Parenting a disabled child

My son, Ashley, has a list of disabilities.  Readers from my old blog will be familiar with the problems we’ve encountered and the challenges we’ve overcome.

Folk have asked how we cope: how we accommodate his medication, therapies, appointments, finances etc.

They’re also curious to find out about the “disappointment” of having a disabled kid: how we mourn for the child and man that could have been; how we feel when we compare him to his able peers.

They’re a curious bunch.

The short answer is based on perspective.

Basically, it’s “what else is there?”

He’s 11 now, soon to be twelve, so we’re not Newbies.

Much of the day to day stuff is simply routine and with three other kids and an elderly Mum we rarely sit and ponder our lot in life.

Gill and I communicate. These aren’t just words. When it comes to Ashley, everything is shared. Decisions are rarely made without a conversation, even if it’s by text.

This gives us a lot of strength and stability when it comes to trusting the other partner.

Mostly we see things coming. We know the creams that don’t work. We know how to deal with lazy or arrogant consultants or their registrars.

More importantly we know him. His behaviour is transparent to us so if he’s ill we know it.

The other important aspect of our lives is the family. The world no longer revolves around him as it did when we were first dealing with his conditions.

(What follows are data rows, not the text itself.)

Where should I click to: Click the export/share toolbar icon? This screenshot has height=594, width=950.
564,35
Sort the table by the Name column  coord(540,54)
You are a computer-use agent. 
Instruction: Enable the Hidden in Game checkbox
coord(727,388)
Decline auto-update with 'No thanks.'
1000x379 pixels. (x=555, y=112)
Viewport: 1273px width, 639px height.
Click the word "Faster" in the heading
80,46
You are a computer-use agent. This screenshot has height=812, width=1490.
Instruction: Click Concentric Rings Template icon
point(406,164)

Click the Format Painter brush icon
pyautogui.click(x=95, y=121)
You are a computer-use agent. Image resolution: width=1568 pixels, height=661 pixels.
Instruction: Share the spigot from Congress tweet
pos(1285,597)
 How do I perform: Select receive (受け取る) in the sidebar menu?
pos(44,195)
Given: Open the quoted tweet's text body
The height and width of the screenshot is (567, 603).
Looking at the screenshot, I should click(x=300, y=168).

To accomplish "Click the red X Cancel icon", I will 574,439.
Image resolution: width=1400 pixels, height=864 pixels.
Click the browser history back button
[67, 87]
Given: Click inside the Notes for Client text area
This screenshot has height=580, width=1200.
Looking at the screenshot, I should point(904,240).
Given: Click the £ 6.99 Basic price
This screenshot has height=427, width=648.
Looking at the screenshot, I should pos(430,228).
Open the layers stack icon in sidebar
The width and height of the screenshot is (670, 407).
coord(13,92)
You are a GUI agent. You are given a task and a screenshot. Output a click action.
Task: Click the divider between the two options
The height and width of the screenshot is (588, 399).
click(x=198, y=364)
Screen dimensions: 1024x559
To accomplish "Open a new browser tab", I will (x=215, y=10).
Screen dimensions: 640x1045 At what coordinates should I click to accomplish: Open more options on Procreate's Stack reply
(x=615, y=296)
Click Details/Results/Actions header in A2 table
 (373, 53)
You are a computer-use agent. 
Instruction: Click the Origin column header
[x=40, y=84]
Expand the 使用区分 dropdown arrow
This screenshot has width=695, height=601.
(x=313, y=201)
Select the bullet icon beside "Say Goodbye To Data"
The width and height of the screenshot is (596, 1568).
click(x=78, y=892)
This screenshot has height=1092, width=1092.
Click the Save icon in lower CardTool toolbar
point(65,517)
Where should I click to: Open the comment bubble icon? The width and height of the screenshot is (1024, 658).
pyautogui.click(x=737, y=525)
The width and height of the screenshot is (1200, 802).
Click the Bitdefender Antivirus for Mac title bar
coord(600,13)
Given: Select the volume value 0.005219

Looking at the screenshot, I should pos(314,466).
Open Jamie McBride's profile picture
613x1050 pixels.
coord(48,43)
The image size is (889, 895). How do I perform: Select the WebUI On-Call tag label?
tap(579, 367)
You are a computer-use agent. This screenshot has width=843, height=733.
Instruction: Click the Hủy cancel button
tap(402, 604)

The fun that is six people in a house all with different characters doesn’t leave time to dwell on one person too much.

Our best coping strategy is Ashley himself. His a charmer, a cuddler, a cool DJ, a smooth dancer and has an infectious laugh.

This isn’t a blog about living with disability. Some bloggers seem to dwell on this.

We blog about what we know and this family is only partly about disability, so the blog reflects this.

I look forward to your comments.

Day 2

I think it’s important to keep in mind that life moves on.

We kid ourselves that it doesn’t. But look up and you’ll see lots of changes.

My little girl is going to university in October.

My timid daughter sang a solo yesterday. (so proud)

Part of the mire I found myself in was my fault.

The perspective I had was weighing me down.

Sometimes things change very slowly but they are always changing.

Getting stuck in the past is very destructive.

Unfortunately we cope by identifying with the past.

Never really been a carpe diem kind’a guy. Impulsiveness gets on my nerves as it underplays the importance of responsibility.

I’m more “stop and smell the roses“. Dig in and live life with grit and determination but don’t let it weigh you down. Appreciate the blessings you have, even if it’s Mum’s Dementia knocking off for a day or a kid who finally, finally tidies her room.

Laterz

 

A New Blog

Okay, welcome to the new blog.

My old one with almost the same name had to be locked for personal reasons.

This one will definitely carry on in the same vein for as long as I have stuff to post.

To the uninitiated, I have been blogging for over thirteen years, initially on 20six then on various platforms, some of which died and some of which were just boring.

I settled here a few years ago and built up a nice hit rate of 200 a month, making friends as I went along and letting people into the nonsense of our lives.

In summary, I am a 50+ Dad of 4, happily married to my Gill.

The kids range from 18 to 9 and Ashley, whose 11, is profoundly disabled. I’ll do a tab for him soon.

We live near Manchester in England and like it. Even the rainy days.

As for posting, I will rant and whine a bit but I really do treasure your input.

Not sure how I can drag my buddies over here but I hope they all make it.

Right, better get on with setting up.